◆ **WORK ORDER**:
Copy each entry exactly, leaving nothing out.

*** Opening SOURCE INFORMATION ***

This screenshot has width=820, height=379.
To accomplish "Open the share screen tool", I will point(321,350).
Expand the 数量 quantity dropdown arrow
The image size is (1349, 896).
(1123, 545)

*** Closing SOURCE INFORMATION ***

◆ **REPLY**:
This screenshot has width=820, height=379.
To accomplish "Open the share screen tool", I will point(321,350).
Expand the 数量 quantity dropdown arrow
The image size is (1349, 896).
(1123, 545)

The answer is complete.